The text to be recognized refers to text data needing to recognize object information, capability information and emotion types.

Step S402, inputting the text to be recognized into the trained text recognition model to obtain target object information, target capability information and target emotion type of the text to be recognized as emotion analysis results of the text to be recognized; the trained text recognition model is obtained by training the updated text recognition model through a sample text training set; the sample text training set comprises a sample text sequence, and actual object information, actual capability information and actual emotion types of the sample text sequence; the updated text recognition model is obtained by updating model parameters in the text recognition model to be trained.

The target object information refers to an object described by a text sequence to be recognized, which is generated by a trained text recognition model.

The target capability information refers to a certain aspect or a certain attribute of an object described by a text sequence to be recognized, which is generated by a trained text recognition model.
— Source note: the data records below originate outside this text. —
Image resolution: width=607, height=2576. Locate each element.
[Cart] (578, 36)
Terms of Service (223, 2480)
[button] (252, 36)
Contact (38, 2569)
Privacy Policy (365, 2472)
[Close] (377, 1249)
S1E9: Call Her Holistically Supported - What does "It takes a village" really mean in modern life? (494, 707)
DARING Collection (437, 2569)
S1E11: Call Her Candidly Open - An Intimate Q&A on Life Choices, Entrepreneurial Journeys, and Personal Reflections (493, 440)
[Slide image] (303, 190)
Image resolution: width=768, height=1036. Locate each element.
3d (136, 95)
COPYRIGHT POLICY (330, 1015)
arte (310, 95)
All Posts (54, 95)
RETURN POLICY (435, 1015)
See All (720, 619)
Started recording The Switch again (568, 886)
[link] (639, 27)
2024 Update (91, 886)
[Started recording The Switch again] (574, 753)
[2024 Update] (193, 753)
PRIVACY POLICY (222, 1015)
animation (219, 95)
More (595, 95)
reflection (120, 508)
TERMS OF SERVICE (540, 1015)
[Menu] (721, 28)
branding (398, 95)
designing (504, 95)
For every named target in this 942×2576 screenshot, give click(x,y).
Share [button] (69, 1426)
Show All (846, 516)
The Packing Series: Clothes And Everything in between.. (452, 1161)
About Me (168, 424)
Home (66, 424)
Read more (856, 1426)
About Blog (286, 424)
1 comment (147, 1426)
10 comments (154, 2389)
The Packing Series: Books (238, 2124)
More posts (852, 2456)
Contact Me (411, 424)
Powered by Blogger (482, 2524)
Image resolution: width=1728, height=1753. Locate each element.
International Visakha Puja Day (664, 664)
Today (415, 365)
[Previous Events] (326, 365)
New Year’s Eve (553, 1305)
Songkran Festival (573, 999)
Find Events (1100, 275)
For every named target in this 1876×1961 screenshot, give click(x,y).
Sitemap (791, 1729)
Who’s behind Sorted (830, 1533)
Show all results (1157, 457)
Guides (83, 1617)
For example, the capability information may describe an aspect of authoring capability, an aspect of shooting capability, or an aspect of singing capability of the object, or the like.

The target emotion type refers to the emotion type represented by a text sequence to be recognized generated by the trained text recognition model. For example, the emotion type may be Positive (Positive), negative (Negative), or Neutral (Neutral); the emotion type may also be represented using discrete values, such as [ -1,0,1], where-1 represents that the emotion polarity of the text is negative, 0 represents that the emotion polarity of the text is neutral, and 1 represents that the emotion polarity of the text is positive.

Specifically, the terminal obtains a sample text training set carrying the sample text sequence, and the actual object information, the actual capability information and the actual emotion type of the sample text sequence, and trains the text recognition model to be trained through the sample text training set to obtain the trained text recognition model. Further, as shown in fig. 2, the terminal inputs the text to be recognized into the trained text recognition model for text generation processing, generates and obtains target object information, target capability information and target emotion type of the text to be recognized, and uses the target object information, the target capability information and the target emotion type as emotion analysis results of the text to be recognized.

FIG. 5 is a schematic diagram illustrating a process of obtaining emotion analysis results of a text to be recognized, and as shown in FIG. 5, it is assumed that the text S to be recognized is "the top of a song created by Zhang three is true, leading the entire era! Inputting a text S to be recognized into the trained text recognition model to obtain an emotion analysis result output by the trained text recognition model

Emotion analysis result

Can be regarded as a text sequence, emotion analysis result

The method comprises the following steps: target object information

Target capability information

And target emotion type

Namely, it is

Wherein,

is 'Zhang three',

in order to "authoring capability",

is 1, i.e.

The text recognition method comprises the steps of obtaining a text to be recognized; inputting the text to be recognized into the trained text recognition model to obtain target object information, target capability information and target emotion type of the text to be recognized as emotion analysis results of the text to be recognized; the trained text recognition model is obtained by training the updated text recognition model through a sample text training set; the sample text training set comprises a sample text sequence, and actual object information, actual capability information and actual emotion types of the sample text sequence; the updated text recognition model is obtained by updating the model parameters in the text recognition model to be trained. By adopting the method, the trained text recognition model can predict the emotion type of the text, can predict the prediction object information and the prediction capability information of the text without marking the object information and the capability information of the text in advance, and improves the emotion recognition efficiency of the text to be recognized while improving the emotion recognition accuracy of the text to be recognized.

In an embodiment, in step S402, the text to be recognized is input to the trained text recognition model, so as to obtain the target object information, the target capability information, and the target emotion type of the text to be recognized, which specifically include the following contents: performing text mapping processing on the text to be recognized according to the text mapping parameters of the trained text recognition model to obtain a text vector of the text to be recognized; according to the semantic mapping parameters of the trained text recognition model, performing semantic mapping processing on the text to be recognized to obtain a semantic vector of the text to be recognized; and performing character prediction processing on the semantic vector of the text to be recognized according to the character prediction parameters of the trained text recognition model to obtain target object information, target capability information and target emotion types of the text to be recognized.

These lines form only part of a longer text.